Again, we think that this is just a matter of relying on the cooler’s own mounting pressure to spread the compound out evenly across the IHS, rather than trying to more manually spread the coverage. The downside is that you’re sort of guessing at how much you need to cover everything. That’s the only real disadvantage to the blob method – it’s easier to gauge coverage with an X, AMD’s recommended five dot approach, or with the parallel lines “road” approach. The dot does ensure that we don’t end up with any odd hotspots within the inner diameter of the coldplate, but we just have to use enough to make sure there’s full spread outward.

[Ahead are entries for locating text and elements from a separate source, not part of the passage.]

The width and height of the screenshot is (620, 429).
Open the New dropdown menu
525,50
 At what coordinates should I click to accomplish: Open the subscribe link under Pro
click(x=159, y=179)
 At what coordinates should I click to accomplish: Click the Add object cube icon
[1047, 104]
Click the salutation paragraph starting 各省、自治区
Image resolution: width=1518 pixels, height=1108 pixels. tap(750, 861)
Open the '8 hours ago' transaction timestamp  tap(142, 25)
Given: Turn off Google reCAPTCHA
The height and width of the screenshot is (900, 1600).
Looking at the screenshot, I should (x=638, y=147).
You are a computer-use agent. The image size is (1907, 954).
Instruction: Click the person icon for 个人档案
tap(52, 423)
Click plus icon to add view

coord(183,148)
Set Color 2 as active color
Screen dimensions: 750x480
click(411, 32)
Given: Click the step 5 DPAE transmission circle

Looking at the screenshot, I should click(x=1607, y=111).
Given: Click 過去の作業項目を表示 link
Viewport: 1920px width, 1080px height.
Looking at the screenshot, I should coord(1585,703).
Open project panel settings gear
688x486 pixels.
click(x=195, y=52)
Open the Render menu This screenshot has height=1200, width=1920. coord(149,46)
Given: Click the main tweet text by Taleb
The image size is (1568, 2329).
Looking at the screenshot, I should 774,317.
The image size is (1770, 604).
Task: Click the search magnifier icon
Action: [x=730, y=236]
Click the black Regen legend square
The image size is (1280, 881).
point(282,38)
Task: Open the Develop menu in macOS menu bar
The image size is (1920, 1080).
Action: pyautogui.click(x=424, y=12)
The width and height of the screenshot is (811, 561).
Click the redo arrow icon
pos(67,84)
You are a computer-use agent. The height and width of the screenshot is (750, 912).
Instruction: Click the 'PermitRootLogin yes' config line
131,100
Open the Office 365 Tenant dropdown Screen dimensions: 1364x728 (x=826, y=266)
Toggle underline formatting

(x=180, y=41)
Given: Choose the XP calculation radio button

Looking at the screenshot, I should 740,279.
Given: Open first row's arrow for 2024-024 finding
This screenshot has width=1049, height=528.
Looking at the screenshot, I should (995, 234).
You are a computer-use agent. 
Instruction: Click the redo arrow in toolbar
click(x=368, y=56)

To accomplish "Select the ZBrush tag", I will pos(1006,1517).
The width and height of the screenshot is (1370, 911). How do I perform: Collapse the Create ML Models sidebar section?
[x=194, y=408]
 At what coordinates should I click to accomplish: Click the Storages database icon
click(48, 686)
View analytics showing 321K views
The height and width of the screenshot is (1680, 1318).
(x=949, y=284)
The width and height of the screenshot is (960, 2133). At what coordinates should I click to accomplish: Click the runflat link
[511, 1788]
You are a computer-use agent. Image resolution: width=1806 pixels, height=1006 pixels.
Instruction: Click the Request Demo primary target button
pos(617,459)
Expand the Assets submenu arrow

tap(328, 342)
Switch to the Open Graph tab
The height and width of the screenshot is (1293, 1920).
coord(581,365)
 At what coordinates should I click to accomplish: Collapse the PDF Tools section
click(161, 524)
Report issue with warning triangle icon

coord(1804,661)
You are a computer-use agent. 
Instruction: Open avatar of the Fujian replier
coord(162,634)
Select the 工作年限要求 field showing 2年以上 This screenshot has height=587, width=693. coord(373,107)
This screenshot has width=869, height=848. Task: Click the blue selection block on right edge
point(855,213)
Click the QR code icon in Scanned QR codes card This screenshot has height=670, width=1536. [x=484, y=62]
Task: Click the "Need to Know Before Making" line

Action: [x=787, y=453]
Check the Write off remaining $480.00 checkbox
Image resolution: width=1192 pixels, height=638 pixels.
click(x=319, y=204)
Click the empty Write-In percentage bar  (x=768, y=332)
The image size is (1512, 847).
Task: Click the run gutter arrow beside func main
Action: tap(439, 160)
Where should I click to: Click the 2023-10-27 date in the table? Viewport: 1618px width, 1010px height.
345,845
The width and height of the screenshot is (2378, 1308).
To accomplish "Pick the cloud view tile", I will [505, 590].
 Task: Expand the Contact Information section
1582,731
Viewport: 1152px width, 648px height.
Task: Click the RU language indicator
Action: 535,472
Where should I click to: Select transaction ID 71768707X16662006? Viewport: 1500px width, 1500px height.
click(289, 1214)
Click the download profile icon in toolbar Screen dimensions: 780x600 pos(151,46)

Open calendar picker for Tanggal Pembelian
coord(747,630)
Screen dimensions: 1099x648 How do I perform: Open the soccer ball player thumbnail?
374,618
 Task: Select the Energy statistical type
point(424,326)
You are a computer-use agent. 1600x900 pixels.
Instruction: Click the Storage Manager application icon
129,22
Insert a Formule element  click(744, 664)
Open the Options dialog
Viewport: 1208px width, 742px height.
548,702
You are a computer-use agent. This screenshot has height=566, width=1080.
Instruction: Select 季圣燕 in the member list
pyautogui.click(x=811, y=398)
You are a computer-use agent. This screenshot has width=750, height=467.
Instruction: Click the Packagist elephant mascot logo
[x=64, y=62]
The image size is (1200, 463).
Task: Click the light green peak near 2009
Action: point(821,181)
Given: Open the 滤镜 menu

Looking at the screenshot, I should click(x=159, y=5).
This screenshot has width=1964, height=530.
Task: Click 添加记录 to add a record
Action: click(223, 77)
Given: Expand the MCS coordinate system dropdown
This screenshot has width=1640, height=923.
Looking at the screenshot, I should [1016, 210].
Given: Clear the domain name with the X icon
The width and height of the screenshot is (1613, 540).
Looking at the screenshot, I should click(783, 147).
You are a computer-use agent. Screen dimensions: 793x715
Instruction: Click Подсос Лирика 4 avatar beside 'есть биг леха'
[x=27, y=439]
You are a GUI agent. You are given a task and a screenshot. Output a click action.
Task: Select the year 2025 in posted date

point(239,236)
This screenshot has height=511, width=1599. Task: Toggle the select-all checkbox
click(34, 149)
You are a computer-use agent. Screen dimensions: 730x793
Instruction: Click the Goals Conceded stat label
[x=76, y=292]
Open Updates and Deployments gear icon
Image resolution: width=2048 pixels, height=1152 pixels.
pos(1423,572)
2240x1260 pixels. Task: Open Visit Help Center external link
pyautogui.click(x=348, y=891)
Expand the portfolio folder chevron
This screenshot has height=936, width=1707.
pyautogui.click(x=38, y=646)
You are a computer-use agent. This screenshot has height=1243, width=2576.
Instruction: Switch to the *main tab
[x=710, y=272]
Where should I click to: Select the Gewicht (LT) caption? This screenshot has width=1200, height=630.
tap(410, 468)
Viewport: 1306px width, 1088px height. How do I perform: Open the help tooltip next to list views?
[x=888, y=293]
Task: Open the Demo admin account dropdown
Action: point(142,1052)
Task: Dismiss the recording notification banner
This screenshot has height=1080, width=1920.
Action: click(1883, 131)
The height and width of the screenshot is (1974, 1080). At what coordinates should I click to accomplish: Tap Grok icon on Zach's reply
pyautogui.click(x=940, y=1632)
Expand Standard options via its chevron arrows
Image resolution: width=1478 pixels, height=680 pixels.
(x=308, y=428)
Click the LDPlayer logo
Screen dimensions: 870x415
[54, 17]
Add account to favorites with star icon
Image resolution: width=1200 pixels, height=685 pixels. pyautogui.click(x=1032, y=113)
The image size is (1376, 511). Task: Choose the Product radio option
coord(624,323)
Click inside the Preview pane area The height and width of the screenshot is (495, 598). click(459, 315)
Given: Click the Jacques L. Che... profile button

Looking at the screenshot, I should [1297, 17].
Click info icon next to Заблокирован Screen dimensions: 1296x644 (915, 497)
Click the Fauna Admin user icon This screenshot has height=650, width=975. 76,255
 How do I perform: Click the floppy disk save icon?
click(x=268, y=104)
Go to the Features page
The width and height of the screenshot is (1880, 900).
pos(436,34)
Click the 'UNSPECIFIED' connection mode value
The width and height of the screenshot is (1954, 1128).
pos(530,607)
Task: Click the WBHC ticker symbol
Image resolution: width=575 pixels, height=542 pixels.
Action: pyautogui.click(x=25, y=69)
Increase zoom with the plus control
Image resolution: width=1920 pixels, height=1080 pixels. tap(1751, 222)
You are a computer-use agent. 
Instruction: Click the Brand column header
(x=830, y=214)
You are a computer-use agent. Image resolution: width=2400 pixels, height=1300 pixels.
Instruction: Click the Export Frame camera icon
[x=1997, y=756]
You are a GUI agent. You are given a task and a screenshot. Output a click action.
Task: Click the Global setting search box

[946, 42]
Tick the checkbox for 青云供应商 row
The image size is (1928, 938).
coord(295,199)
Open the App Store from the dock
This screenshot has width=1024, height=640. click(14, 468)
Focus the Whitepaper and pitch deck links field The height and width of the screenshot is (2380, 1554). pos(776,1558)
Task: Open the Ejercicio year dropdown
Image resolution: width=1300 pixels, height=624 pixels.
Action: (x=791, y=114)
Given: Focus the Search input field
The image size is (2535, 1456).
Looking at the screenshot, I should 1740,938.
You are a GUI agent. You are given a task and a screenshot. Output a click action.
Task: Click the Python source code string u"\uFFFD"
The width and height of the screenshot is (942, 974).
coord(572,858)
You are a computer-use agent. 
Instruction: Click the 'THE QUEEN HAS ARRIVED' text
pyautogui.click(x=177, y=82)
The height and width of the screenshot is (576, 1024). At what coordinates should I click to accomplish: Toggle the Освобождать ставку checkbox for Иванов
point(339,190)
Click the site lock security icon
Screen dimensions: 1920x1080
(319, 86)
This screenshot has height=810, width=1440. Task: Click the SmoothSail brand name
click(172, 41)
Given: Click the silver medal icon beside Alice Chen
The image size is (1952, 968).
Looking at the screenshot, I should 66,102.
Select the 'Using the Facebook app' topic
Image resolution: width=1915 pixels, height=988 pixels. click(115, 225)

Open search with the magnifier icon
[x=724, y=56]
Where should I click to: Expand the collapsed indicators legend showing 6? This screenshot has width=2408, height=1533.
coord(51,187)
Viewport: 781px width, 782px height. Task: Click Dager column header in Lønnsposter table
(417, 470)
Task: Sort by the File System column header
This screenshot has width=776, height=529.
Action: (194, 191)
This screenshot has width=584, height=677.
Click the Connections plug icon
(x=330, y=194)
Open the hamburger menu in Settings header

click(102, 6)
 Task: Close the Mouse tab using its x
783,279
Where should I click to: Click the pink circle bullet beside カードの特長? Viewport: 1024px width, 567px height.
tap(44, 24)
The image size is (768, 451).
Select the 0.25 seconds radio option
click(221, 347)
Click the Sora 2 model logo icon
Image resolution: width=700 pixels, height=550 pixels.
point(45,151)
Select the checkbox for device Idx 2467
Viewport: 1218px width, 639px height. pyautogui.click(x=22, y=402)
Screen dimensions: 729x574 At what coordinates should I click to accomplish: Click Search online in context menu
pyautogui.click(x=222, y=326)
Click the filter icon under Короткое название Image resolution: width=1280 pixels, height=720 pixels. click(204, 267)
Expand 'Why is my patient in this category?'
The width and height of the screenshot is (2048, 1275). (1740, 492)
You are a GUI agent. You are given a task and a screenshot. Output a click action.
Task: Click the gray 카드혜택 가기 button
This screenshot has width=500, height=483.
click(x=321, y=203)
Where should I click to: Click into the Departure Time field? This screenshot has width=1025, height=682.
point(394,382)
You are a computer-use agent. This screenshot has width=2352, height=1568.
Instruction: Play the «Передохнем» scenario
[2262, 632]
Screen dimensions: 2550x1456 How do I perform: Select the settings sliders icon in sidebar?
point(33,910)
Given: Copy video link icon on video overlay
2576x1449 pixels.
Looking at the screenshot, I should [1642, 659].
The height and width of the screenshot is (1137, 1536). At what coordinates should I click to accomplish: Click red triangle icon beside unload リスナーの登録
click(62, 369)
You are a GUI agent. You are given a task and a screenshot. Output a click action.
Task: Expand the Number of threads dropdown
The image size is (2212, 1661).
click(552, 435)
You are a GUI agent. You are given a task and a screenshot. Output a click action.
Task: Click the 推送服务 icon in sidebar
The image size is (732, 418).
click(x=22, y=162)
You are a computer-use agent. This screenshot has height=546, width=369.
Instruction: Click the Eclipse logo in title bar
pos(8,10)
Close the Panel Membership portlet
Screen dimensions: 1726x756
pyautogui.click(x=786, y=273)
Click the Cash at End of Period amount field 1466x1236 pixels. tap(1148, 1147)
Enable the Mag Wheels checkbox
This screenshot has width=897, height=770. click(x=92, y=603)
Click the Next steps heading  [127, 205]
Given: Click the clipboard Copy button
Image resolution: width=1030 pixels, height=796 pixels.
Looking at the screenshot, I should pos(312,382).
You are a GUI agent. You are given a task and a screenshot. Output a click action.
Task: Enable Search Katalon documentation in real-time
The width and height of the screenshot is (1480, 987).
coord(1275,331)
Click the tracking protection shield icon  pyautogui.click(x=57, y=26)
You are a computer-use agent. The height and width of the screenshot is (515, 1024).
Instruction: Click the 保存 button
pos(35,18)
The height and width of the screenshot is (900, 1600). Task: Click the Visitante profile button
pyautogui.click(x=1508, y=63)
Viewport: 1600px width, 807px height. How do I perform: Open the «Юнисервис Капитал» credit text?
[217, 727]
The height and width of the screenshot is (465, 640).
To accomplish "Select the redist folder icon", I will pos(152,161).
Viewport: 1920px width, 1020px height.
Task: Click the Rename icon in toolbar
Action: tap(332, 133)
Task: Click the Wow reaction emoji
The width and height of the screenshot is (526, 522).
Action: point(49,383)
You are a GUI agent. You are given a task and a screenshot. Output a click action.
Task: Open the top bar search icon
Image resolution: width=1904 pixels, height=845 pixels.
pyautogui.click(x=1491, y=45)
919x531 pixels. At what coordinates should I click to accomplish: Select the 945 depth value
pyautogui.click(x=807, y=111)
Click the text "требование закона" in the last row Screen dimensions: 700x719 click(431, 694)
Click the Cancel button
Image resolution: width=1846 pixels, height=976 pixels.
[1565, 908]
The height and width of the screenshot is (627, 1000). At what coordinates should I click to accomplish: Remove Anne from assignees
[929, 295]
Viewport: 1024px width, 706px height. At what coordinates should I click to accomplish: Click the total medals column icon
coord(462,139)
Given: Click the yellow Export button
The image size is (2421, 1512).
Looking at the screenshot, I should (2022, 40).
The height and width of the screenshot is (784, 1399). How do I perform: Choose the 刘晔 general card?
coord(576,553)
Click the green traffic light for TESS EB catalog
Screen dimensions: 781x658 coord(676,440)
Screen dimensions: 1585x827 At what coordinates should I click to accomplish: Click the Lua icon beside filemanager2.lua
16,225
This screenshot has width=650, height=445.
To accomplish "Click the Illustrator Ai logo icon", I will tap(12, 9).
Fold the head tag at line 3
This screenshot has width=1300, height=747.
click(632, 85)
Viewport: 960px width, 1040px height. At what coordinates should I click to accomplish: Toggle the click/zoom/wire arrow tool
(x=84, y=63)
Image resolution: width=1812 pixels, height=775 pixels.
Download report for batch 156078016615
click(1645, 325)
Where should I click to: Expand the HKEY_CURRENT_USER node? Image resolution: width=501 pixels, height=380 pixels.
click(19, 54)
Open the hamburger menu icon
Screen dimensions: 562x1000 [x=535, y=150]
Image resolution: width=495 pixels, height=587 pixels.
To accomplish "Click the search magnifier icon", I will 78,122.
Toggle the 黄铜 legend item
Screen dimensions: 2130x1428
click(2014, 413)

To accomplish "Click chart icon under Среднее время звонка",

We think the "heavy blob" performance benefit is largely because of how much was used -- it's not fully shown or appreciated by the picture, but the heaviest blob did manage to eliminate any of the occasional air pockets in the inner diameter of the coldplate. This method also spread outward and reached out to the countersunk screws, where the paste filled a few of the holes that sat over the dies (those which are not covered were not over dies anyway, it seems -- they were located over 'blank' areas of the IHS).
What’s not shown here is our test without thermal paste, which resulted in clock throttling, as you might expect.
(This chart is rather simplified -- if you want to see all the data from the original chart, you can go to the 18:55 timestamp. This link makes it easier.)
As for overclocking results, well, we didn’t have a good enough cooling solution to find a difference. The CPU was pushing 21-26A down the EPS12V at this point, or around 260-326W, and so was running hotter than our Kraken X62 could handle in its stock state. We’d need heavier duty cooling to get thermals down to a point where a thermalpaste difference is visible. At this level of power consumption, the cooler can be thought of as “bottlenecking” our cooling performance to a point of obfuscating something as relatively minor as compound application differences. If you’re wondering why this chart doesn’t contain every application method, it’s because it was pretty apparent what was happening by this instance in testing – no point in trying more methods when our cooler is the limiter.
Conclusion: The “Best” Thermal Paste Method for Threadripper
The only real conclusion is that covering the whole cooler coldplate is worth it. Ensure no air pockets form in the gaps between thermal compound lines and performance will be fine. There’s no perfect method here. Given our approach, a giant blob proved effective – but it’s also less reliable and requires some practice to know just how much compound to use. AMD’s five-dot pattern requires a bit more precision to line-up where the four dies are, but can work fine with dots that are large enough. The X-pattern is perhaps easiest to gauge spread of coverage but, just like all other approaches, requires enough compound to cover potential hotspots and ensure the inner circle of the IHS still has sufficient contact to the coldplate’s densest mass of copper.
This comes down to experience and preferences: We have the most experience with the “blob” method, and so that one performed best as our experiential bias is going to favor that approach to application. We know how much to use with the blob approach, and so there’s enough to ensure full spread across the IHS hotspots. The X pattern could work just as well, as could the five-dot pattern. The takeaway is to use a lot of thermal paste, within reason. Too much will still hurt performance once entering territory of being excessive, but excess should mostly squish outward. It’s just when there’s build-up of compound around the perimeter of the coldplate that there’s potential for performance loss.